While China has made progress cutting smog, the damage to the health of millions of people might already have been done, especially as the population ages, the head of a US-based research agency said.
China faces about 1.6 million premature deaths per year as a result of air pollution, the Health Effects Institute said in a report published yesterday, based on data going back to 1990.
China cut concentrations of hazardous particles known as PM2.5 by 6.5 percent in 338 cities last year.
Smog-prone northern regions also met 2013 to last year air quality targets after a winter campaign to cut industrial output, coal consumption and traffic.
Nevertheless, deaths could still rise as China ages and overall air quality remains below the country’s own standards, the study showed.
“People are living longer and older people are more susceptible to the diseases most closely linked to air pollution — the major causes of death in China like stroke, heart attack and lung cancer,” institute president Dan Greenbaum said in interview.
“We have done some projections in China up to 2030, and even with improvements in air quality, you see the number of deaths going up as the population gets older,” he added.

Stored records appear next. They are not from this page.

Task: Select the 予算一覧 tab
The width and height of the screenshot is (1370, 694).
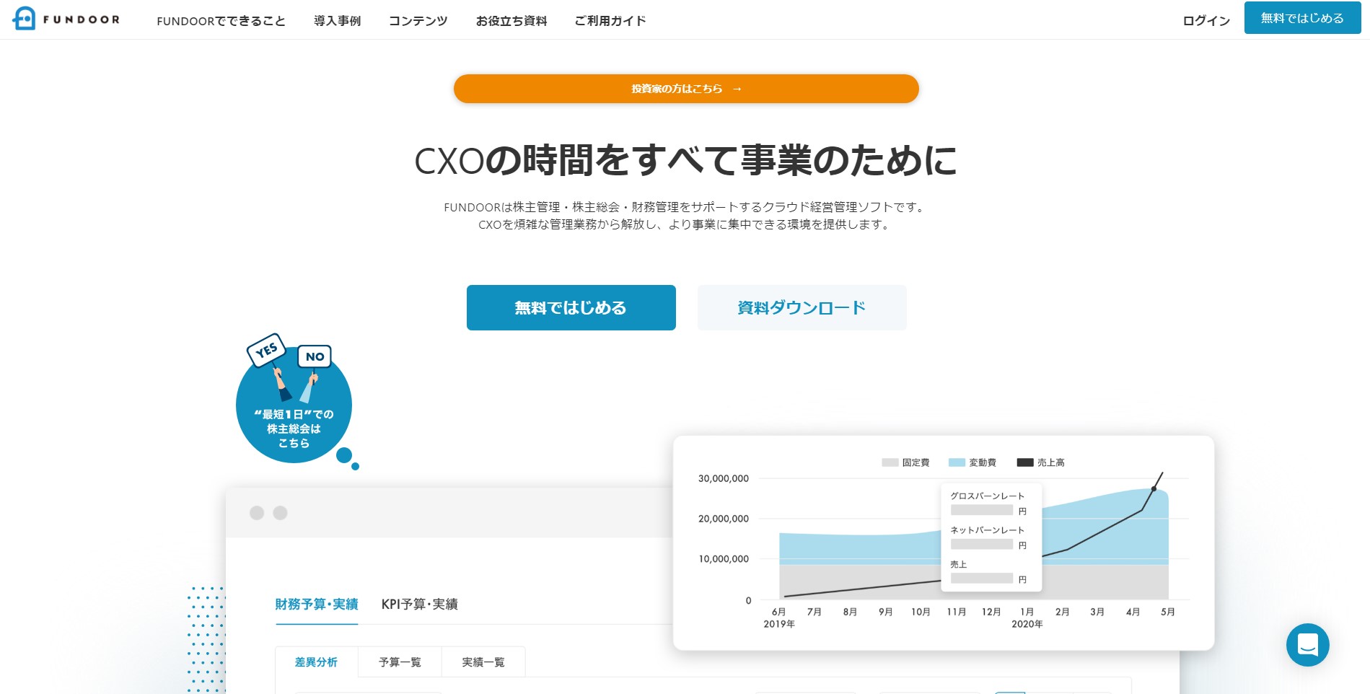Action: pos(400,662)
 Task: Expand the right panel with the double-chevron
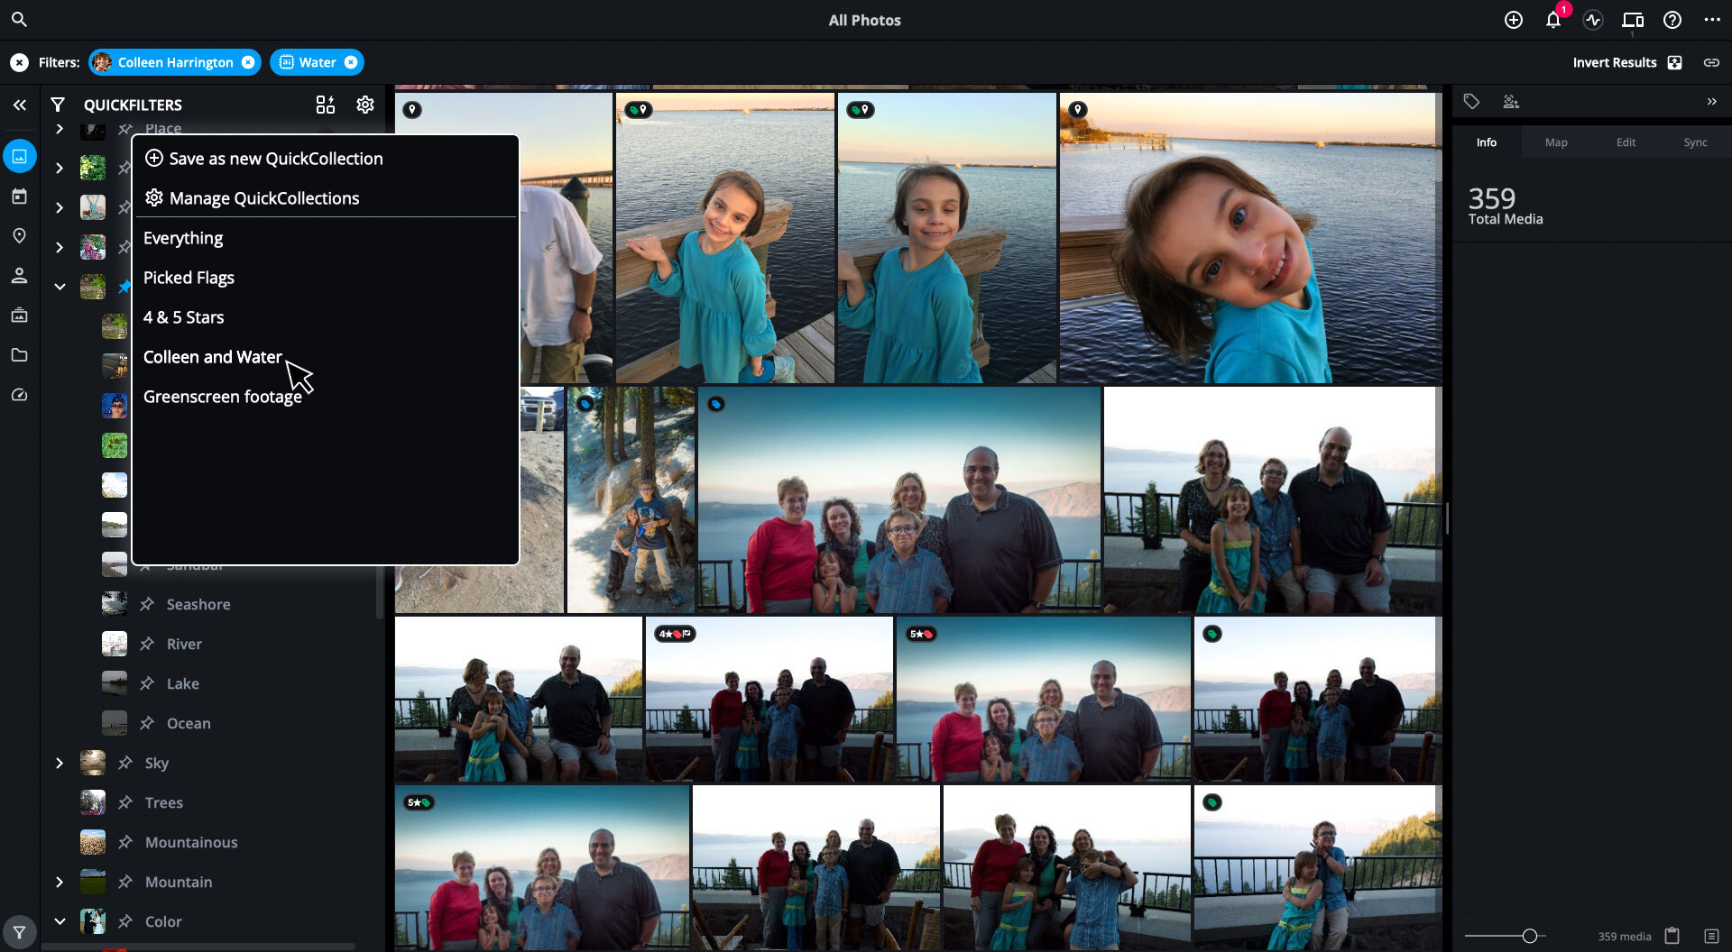click(1711, 102)
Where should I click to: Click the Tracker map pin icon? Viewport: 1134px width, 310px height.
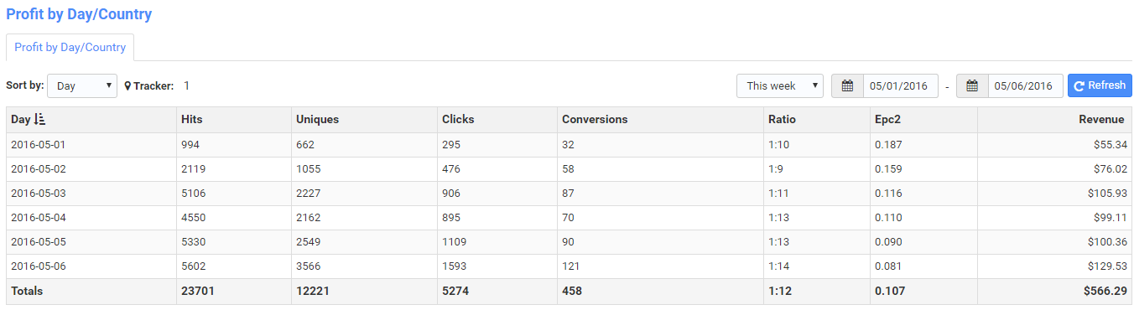tap(128, 85)
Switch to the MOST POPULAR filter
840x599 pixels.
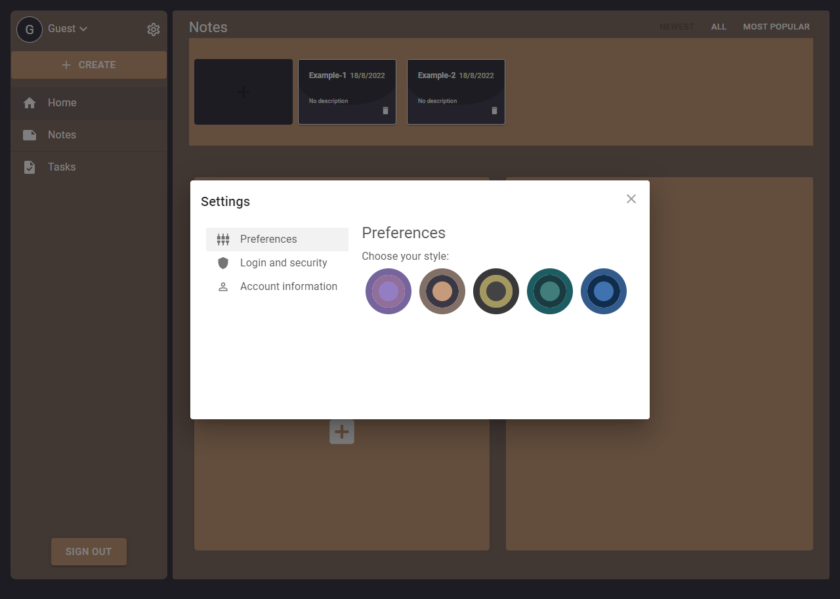point(776,26)
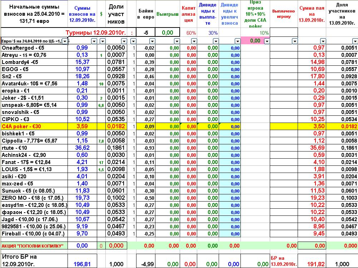
Task: Open filter dropdown for Выплачено игроку column
Action: (x=295, y=41)
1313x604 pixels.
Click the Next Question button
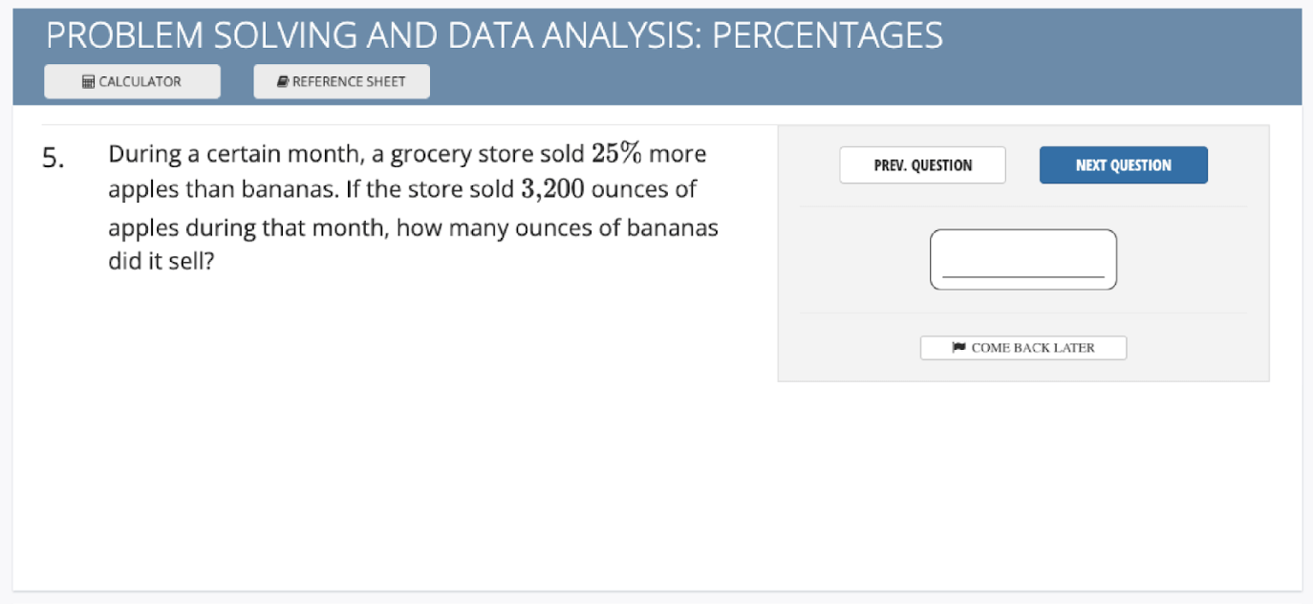click(1123, 164)
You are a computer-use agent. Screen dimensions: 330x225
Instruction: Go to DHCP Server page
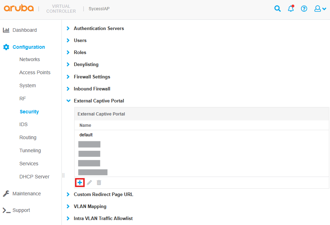pyautogui.click(x=34, y=177)
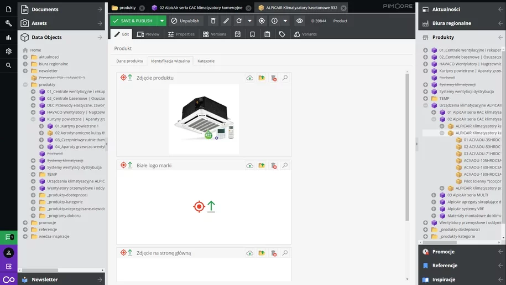Click the eye preview icon in toolbar
The height and width of the screenshot is (285, 506).
point(300,21)
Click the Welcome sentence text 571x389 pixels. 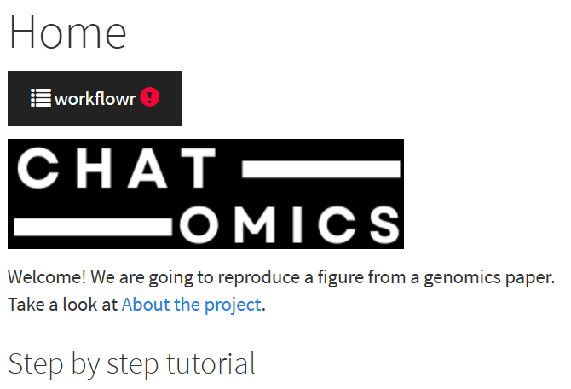pyautogui.click(x=281, y=277)
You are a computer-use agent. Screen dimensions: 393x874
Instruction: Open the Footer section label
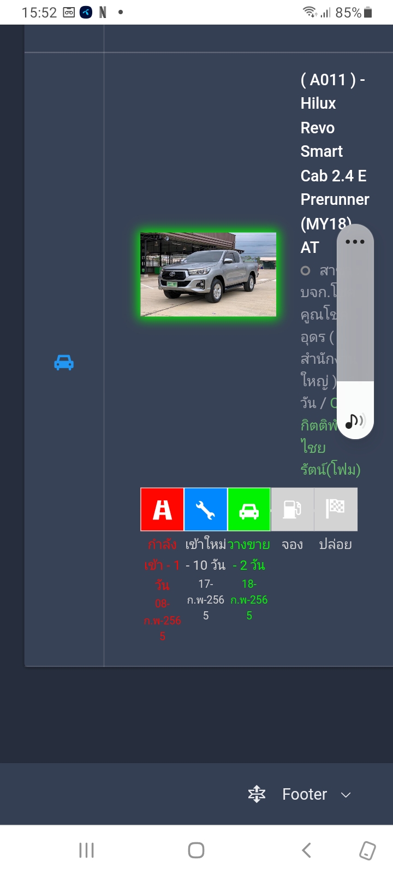coord(305,794)
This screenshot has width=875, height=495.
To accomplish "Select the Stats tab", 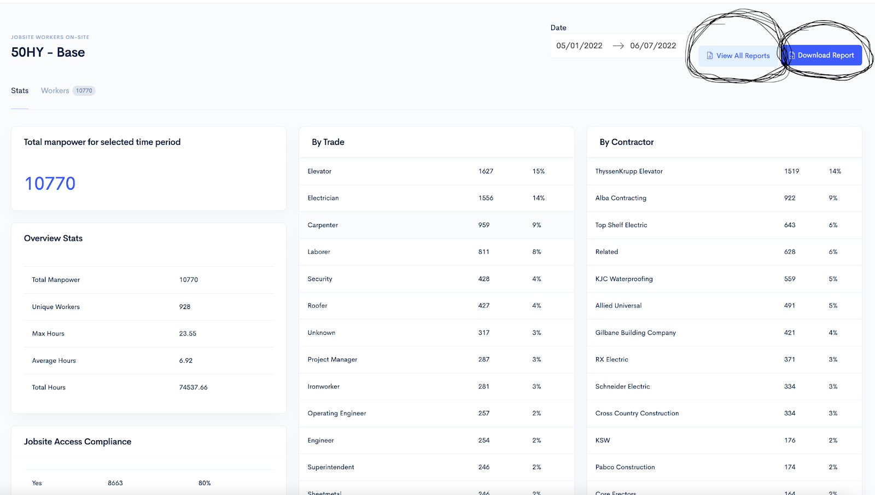I will point(20,90).
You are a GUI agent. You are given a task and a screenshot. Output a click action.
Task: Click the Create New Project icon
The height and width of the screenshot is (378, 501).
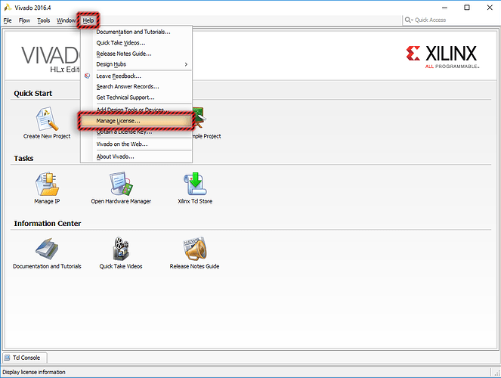click(47, 119)
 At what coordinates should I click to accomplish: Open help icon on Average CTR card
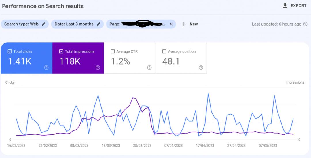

The number of Chinese older than 60 reached 240 million at the end last year, accounting for 17.3 percent of the population and up 55 million since 2011, Chinese National Bureau of Statistics data showed.
The China Association of Social Security, a government-registered research group, forecast the number to reach 400 million by 2035.
As the government prepares a new smog action plan for this year to 2020, the next round of measures could prove harder to implement, Greenbaum said.
“The pollution itself gets harder to treat, and even though China has been making progress, it has pretty much leveled off,” he said.
He pointed to the challenge of cleaning up smaller factories that emit PM2.5, as well as the need to tackle other pollutants.
Concentrations of ground-level ozone, caused in part by urban traffic congestion, are rising and experts have said China should target it in its new action plan.
Authorities should also focus on the countryside, where indoor pollution caused by direct fuel combustion is responsible for more than one-third of total annual deaths, the study said.
Inhaling fumes from the indoor burning of coal or biomass for cooking and heating is associated with higher rates of chronic obstructive pulmonary disease in rural areas.
China has provided incentives to allow households to switch to cleaner natural gas and biogas from pigs and cattle.
The number of annual deaths related to indoor burning in rural areas has halved since 1990 to 600,000, the study said.
However, the millions of migrant workers who moved to cities and industrial areas over that period might have replaced one serious health risk with another, Greenbaum said.
Average PM2.5 stood at 43 micrograms in China last year, but rose to 65 micrograms in the heavy industrial region of Beijing-Tianjin-Hebei, Chinese Ministry of Ecology and Environment data showed.
China aims to reach an “interim” national standard of 35 micrograms by about 2035, the ministry said last year.